3- Sosyal Yalanlar: Bunlar en yaygın olan yalanlardır. Bir yere gideceği zaman, gitmek istemiyorsa,
4- Savunma Yalanları: Çocuk kendini korumak için yalan söyler. Çocuk, sık sık eleştiriliyorsa, sert tepkiler görüyorsa, mükemmelliğe zorlanıyorsa yalana başvurabilir. Doğru söylediğinde “yalan söylüyorsun” diye suçlanan çocuk bu yalanları alışkanlık haline getirir.
5-Yüceltilmiş Yalanlar: Başkalarının hayranlığını kazanmak için söylenen yalanlardır.
NASIL ÖNLENİR?
1- Yetişkinler örnek olmalıdır. Eğer anne-baba başkalarına yalan söyleyecek olursa, çocuğun dürüstlüğün önemini anlaması çok güç olacaktır. Çocuklar hangi yaşta olursa olsun yaşına uygun bir dille doğruyu söylemek gerekir.

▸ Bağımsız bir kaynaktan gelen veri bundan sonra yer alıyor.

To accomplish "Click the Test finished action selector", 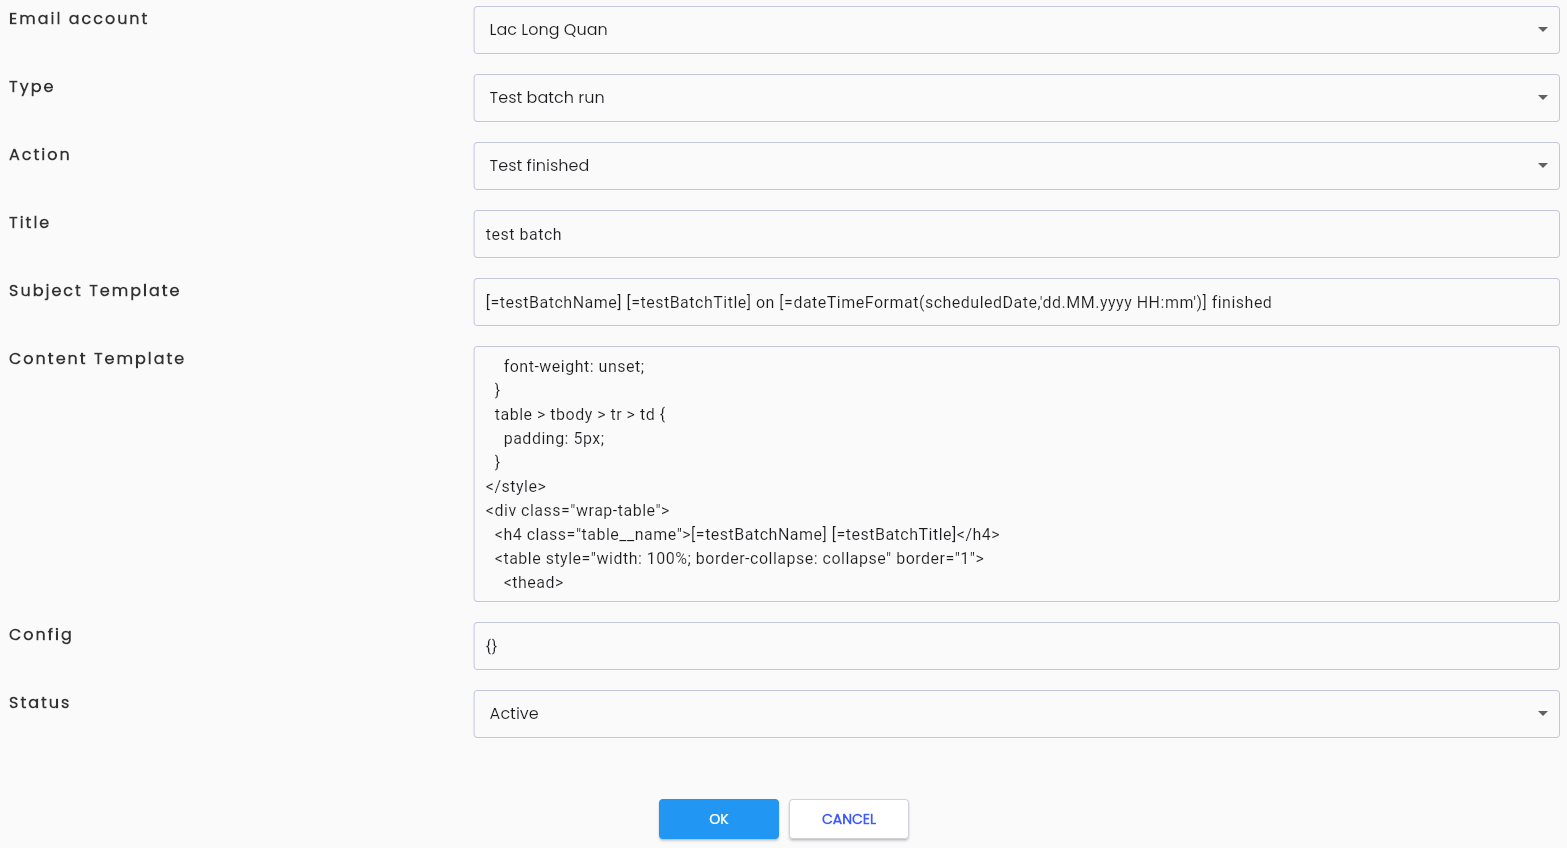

2- Aşırı tepki göstermemek gerekir.Ebeveyn yumuşak ve hoşgörülü olmalı, cezadan kaçınmalıdır. Aşırı tepki göstermek, çocuğun sizin öfkenizden korunmak için, yalan söylemeye devam etmesine yol açar.
3- Çocuklardan başaramayacakları şeyler beklenmemelidir.
4- Fazla baskıdan kaçınmalı ve koyduğumuz kurallarla çocuğun yaşamını fazla sınırlamamalıyız.
5- Çocuğu yetişkinler araç olarak kullanmamalıdır. Örnek; anne ya da babanın çocuğa yalan söyletmesi. Annenin “bu yaptığımızı baban duymasın” demesi.
6- Gizli polis gibi çocuğu sorgulamamalı: Örneğin; “Doğru söylersen ceza vermeyeceğim” dedikten sonra, çocuk doğruyu söyleyince “biliyordum” diyerek tepki vermek ya da dayak, çocukta yalanı pekiştirir. Çünkü çocuk doğruyu söyleyince olumsuzlukla karşılaşmaktadır.
7- Çocuğun diğer çocuklarla kıyaslanmaması gerekir.
8- Anne-baba-çocuk iletişiminin olumlu olması gerekir. Çocuk istek, sıkıntı, kaygı ve endişelerini bizimle konuşabilmelidir. Çocuğu dinlemek ve çözüm yollarını kendisinin bulmasına yardımcı olmak gerekir.
9- Yalan söylediği için çocuğu suçlamamak gerekir. “Yalancı” etiketi yapıştırılmış olan bir çocuk, bu etiketin gereklerini yerine getirecektir, çünkü yaptığı işin kendini yansıttığına inanır. Bu davranışı onaylamasak bile, çocuğumuzun kişiliğini bu davranıştan ayrı tutmak gerekir. Salt kendisi olduğu için onu sevdiğinizi çocuğunuzun anlamasına yardımcı olun.
10- Doğrudan emin olmak için kontrol edin. Çocuğa “ödevin bitti mi?” diye sormak yerine “ödevini görmek istiyorum!” deyin. Bu davranış hem kontrol edileceği için ödevini düzgün yapmasını sağlar hem de çocuk sonucundan çekindiği için yalan söylemez.